Document passage:
····················
And to hear him chant the mighty verse of the great Greeks who were dead, and yet were most alive to him, was always inspiring. The time was to come, though not yet, when he was to see Greece, and when he had entered Piræus and seen the peopled mountains of that country Homer became something more to him than he had been, and the language of Æschylus and Sophocles took on new glories and clothed itself in still more wondrous emotions. He knew a hundred choruses of the Greek tragedies by heart, and declaimed them with his wild hair flung back and his eyes gleaming as if the old tragedians, standing in the glowing sun of the Grecian summer, were there to hear him, an alien yet not an alien, using the tongue that gave its chiefest glories to them for ever. But he had been born in exile, and had made himself an outcast.

Those who have read so far, and are interested in him, will see that I am much more concerned to say what I felt about him than to relate mere facts and dates. I care little or nothing that in some ways others know more or less of him, or know it differently. I try to build up my little model of him, try to paint my picture touch by touch; often, it may be, by repetition, for so a man builds himself for his friends in his life. I must paint him as a whole, and put him down, here and there perhaps with the grain of the canvas showing through the paint, or perhaps with what the worthy critics call a rich impasto, which may be compiled of words. Others may criticise, and will criticise, what I write. No doubt they will find much of it wrong, or wrong-headed, and will attribute to me other motives than those which move me, but if it leads them to bring out more of his character than I know or remember, I shall be content. For the more that is known of him, the more he will be loved.
····················
Given information:
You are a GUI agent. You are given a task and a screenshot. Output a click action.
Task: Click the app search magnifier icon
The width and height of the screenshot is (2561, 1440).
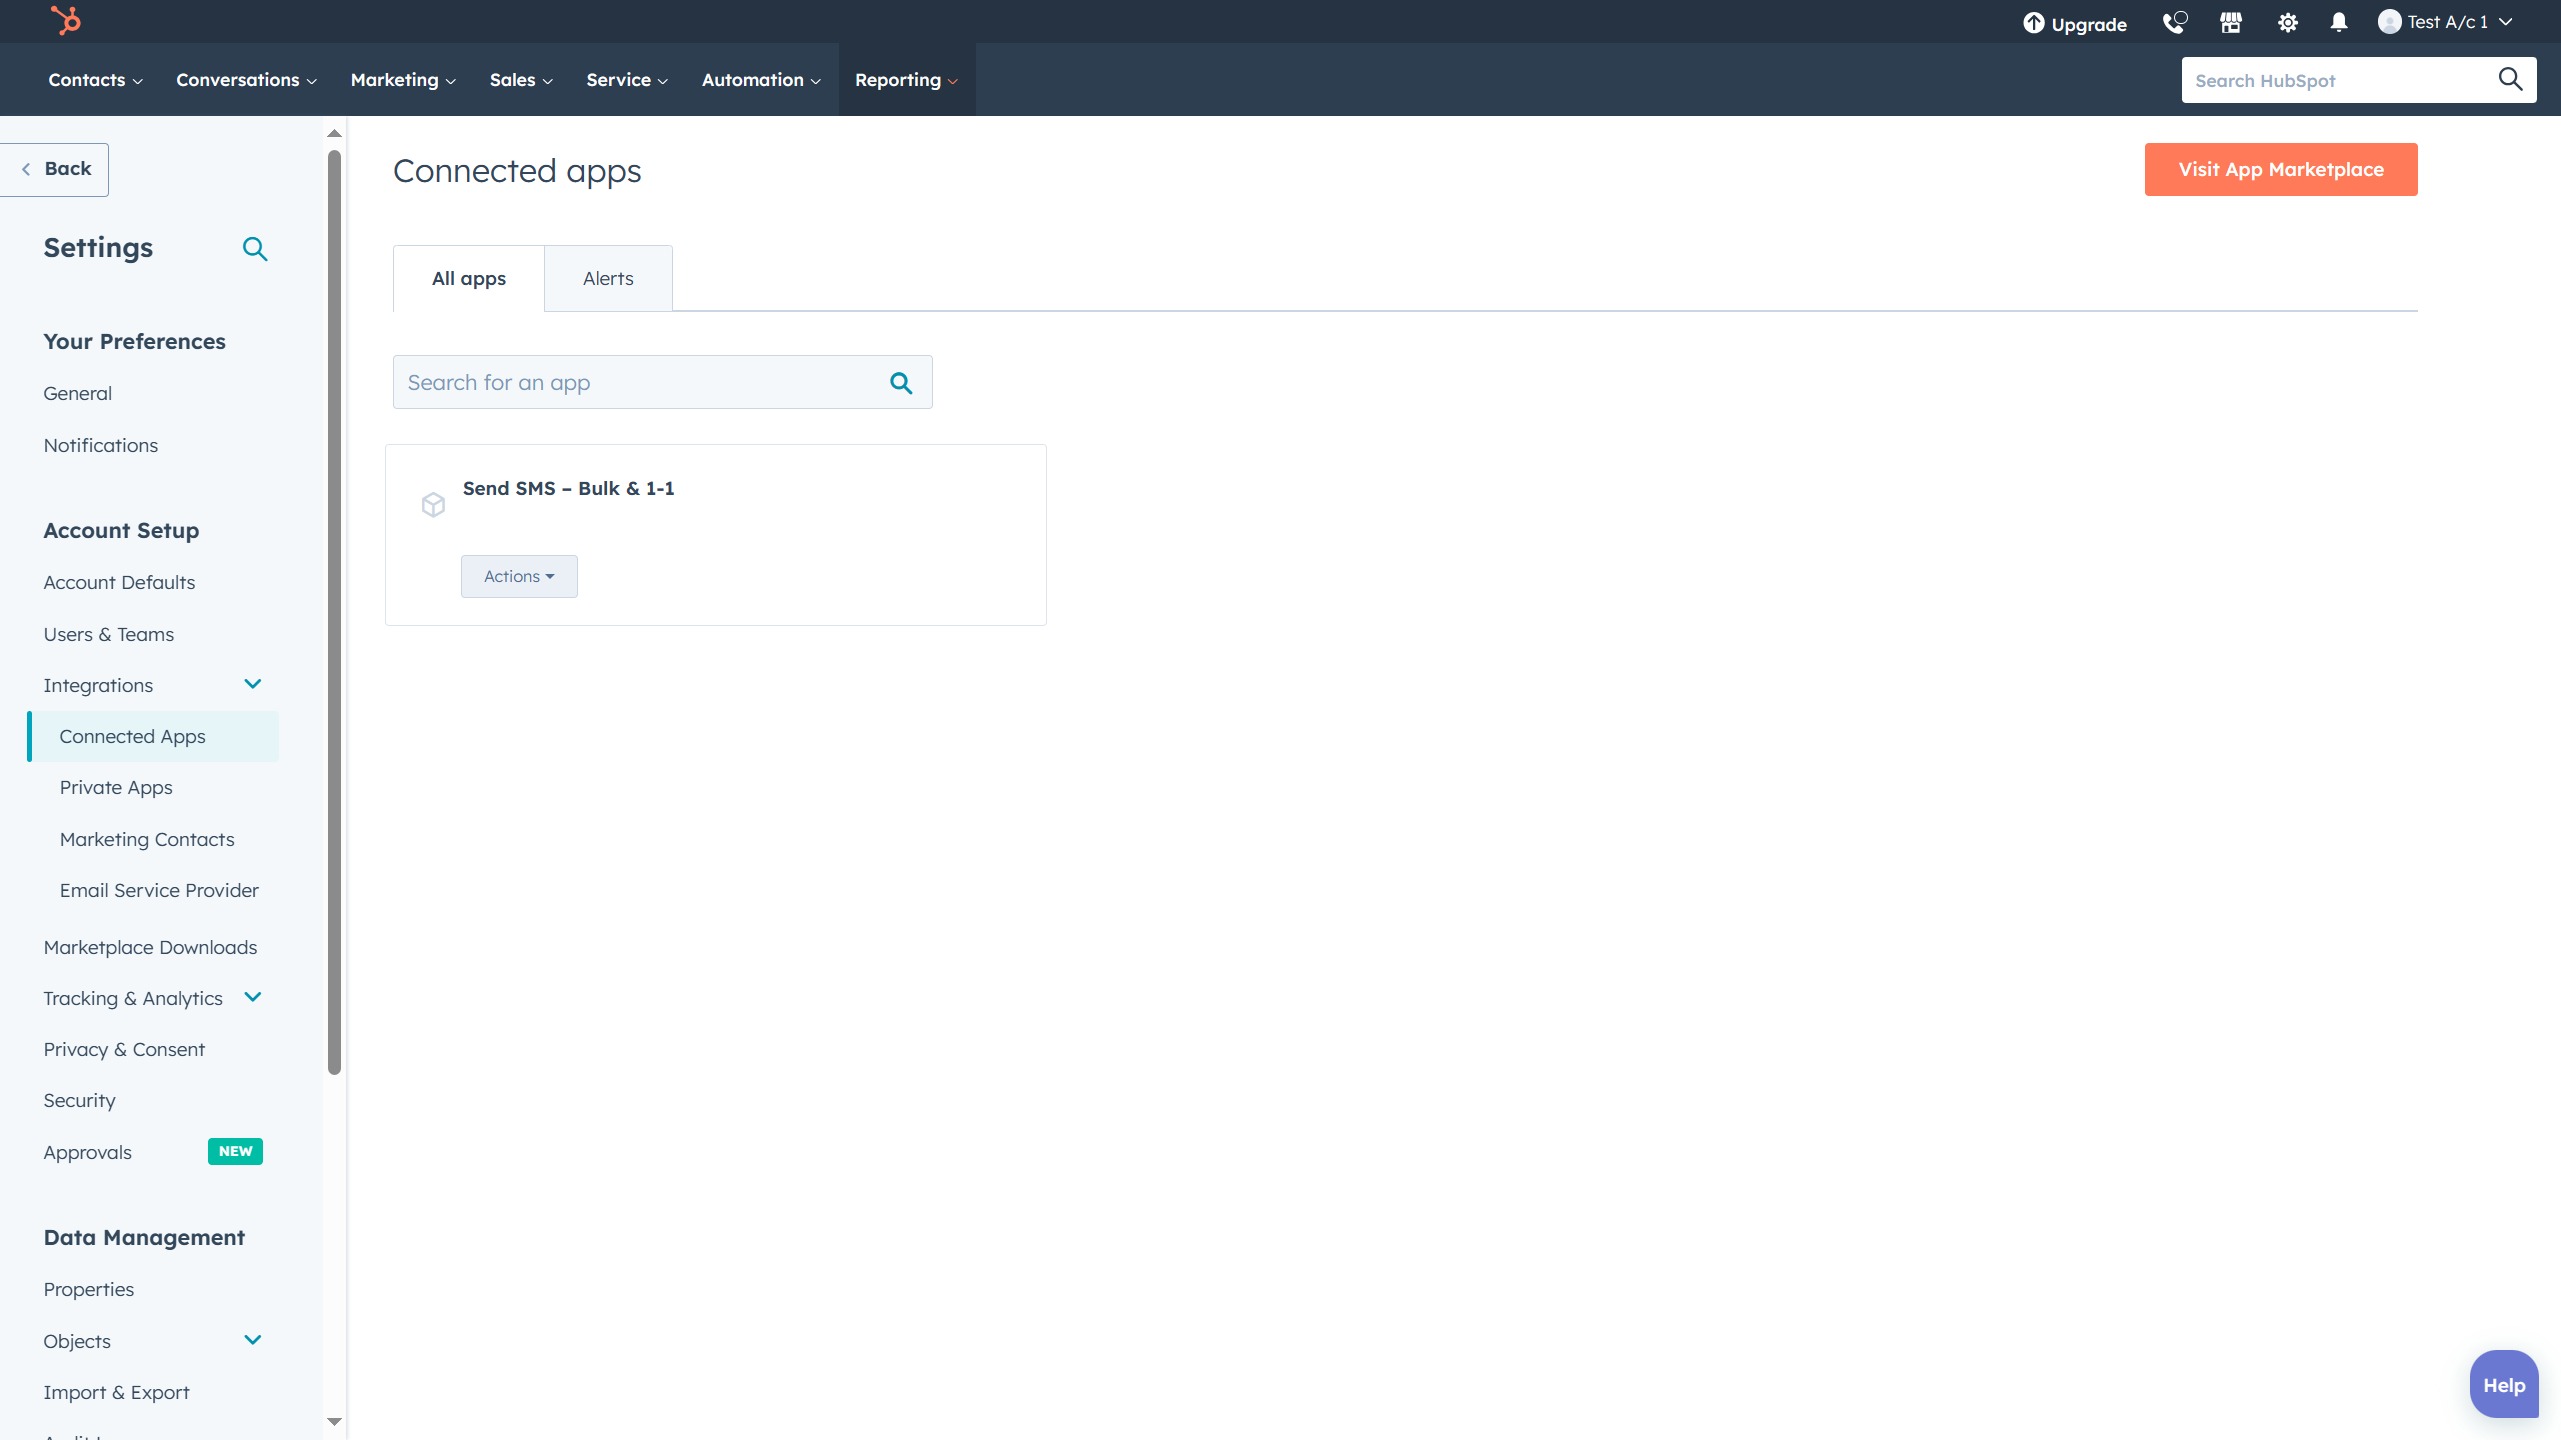click(x=901, y=383)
····················
Exercise instructions:
[1] In the memoir passage, how many choruses of the Greek tragedies did he know by heart?
[2] Rewrite the memoir passage from "And to hear" to "himself an outcast.", changing "choruses" to "odes".
The material after the memoir passage stands apart from it.

Solutions per task:
[1] He knew a hundred of them by heart.

[2]
And to hear him chant the mighty verse of the great Greeks who were dead, and yet were most alive to him, was always inspiring. The time was to come, though not yet, when he was to see Greece, and when he had entered Piræus and seen the peopled mountains of that country Homer became something more to him than he had been, and the language of Æschylus and Sophocles took on new glories and clothed itself in still more wondrous emotions. He knew a hundred odes of the Greek tragedies by heart, and declaimed them with his wild hair flung back and his eyes gleaming as if the old tragedians, standing in the glowing sun of the Grecian summer, were there to hear him, an alien yet not an alien, using the tongue that gave its chiefest glories to them for ever. But he had been born in exile, and had made himself an outcast.